— Start RECORDS FOR THE EXERCISE —

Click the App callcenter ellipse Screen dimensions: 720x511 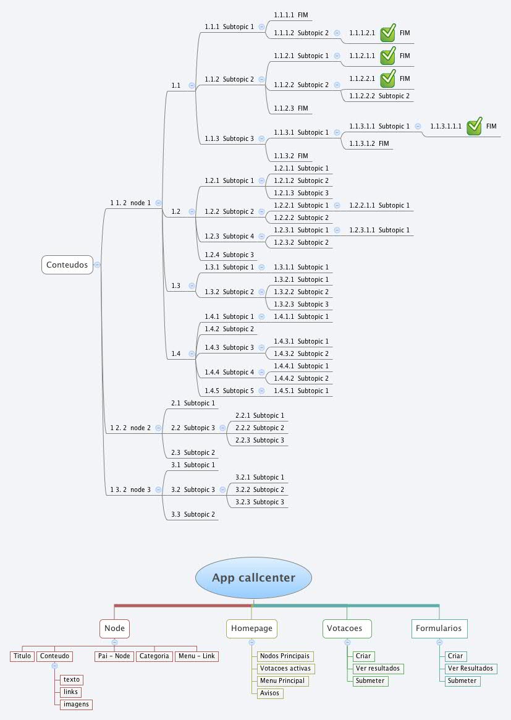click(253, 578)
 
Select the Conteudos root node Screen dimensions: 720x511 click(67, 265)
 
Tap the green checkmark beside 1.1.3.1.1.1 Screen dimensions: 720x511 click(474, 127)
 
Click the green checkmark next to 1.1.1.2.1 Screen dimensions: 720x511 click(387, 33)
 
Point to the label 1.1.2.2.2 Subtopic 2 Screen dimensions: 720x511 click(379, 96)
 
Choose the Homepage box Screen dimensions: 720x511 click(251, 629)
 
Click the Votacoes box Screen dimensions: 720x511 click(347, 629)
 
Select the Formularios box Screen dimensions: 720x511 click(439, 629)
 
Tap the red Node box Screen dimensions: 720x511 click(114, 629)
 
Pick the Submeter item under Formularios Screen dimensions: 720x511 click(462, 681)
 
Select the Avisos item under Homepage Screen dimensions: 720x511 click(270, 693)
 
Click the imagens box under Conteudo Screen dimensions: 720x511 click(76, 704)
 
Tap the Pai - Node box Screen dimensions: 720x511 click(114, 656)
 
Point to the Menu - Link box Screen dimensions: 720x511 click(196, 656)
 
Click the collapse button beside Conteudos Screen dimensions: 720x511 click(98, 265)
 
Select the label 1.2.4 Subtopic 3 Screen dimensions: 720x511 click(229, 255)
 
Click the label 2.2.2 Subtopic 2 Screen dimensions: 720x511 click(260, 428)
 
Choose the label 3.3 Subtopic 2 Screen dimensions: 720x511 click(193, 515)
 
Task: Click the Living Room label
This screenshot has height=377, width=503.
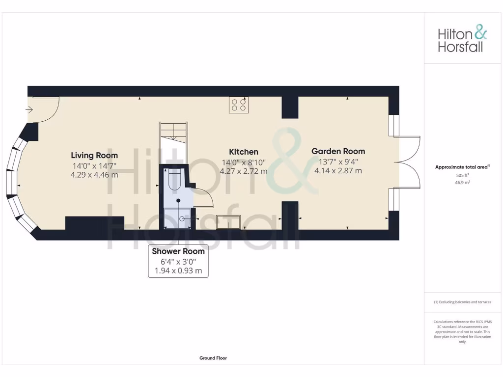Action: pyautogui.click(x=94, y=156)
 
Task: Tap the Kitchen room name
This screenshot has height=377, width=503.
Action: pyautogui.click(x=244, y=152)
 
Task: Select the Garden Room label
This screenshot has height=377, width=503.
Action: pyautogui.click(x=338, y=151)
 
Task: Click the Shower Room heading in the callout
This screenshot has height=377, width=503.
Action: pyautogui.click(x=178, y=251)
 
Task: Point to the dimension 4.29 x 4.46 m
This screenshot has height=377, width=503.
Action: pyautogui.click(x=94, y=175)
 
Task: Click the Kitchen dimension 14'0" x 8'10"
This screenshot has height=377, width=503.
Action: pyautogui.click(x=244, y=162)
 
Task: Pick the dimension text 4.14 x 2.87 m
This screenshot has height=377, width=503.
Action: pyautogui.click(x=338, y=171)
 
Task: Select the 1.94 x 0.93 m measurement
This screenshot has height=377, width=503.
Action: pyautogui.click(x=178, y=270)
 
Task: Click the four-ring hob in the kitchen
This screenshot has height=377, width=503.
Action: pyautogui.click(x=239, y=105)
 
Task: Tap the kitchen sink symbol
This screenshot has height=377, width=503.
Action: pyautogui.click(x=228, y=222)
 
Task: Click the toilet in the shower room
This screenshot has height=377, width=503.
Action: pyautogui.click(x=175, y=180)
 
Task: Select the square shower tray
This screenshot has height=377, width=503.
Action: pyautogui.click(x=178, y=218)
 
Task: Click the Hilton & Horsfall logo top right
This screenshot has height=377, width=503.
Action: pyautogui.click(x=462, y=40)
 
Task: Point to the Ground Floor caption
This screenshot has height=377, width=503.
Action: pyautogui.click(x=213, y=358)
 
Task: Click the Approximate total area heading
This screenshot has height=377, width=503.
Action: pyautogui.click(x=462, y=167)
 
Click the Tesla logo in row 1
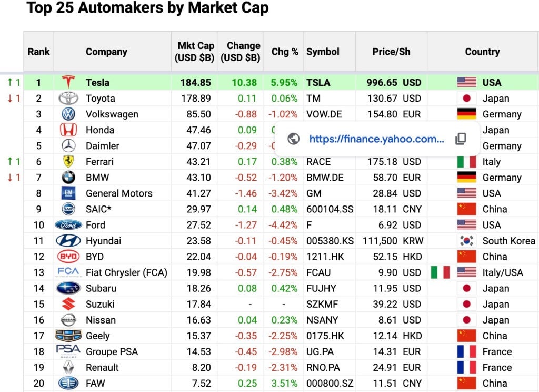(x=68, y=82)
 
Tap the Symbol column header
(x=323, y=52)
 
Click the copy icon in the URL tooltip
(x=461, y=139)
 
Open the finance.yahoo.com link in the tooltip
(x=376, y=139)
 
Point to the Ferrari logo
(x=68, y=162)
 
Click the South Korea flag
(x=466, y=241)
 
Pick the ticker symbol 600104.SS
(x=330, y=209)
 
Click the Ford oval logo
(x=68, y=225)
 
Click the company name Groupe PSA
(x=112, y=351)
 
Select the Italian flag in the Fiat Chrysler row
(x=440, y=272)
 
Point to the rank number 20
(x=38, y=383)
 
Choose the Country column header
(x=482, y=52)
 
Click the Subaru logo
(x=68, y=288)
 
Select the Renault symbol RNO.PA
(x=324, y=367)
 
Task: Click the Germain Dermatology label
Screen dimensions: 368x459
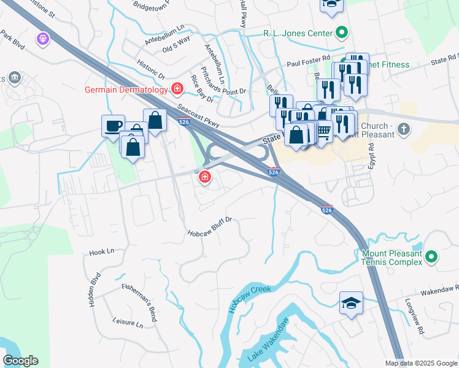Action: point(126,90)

— End RECORDS FOR THE EXERCISE —

_WRITTEN INSTRUCTION_: Copy everything in the records from the line containing "Task: Pick the dimension text 4.14 x 2.87 m" down to the line containing "Action: pyautogui.click(x=228, y=222)", including both of those lines, without changing anything.

_TASK RESULT_:
Task: Pick the dimension text 4.14 x 2.87 m
This screenshot has height=377, width=503.
Action: pyautogui.click(x=338, y=171)
 
Task: Select the 1.94 x 0.93 m measurement
This screenshot has height=377, width=503.
Action: pyautogui.click(x=178, y=270)
 
Task: Click the four-ring hob in the kitchen
This screenshot has height=377, width=503.
Action: pyautogui.click(x=239, y=105)
 
Task: Tap the kitchen sink symbol
This screenshot has height=377, width=503.
Action: pyautogui.click(x=228, y=222)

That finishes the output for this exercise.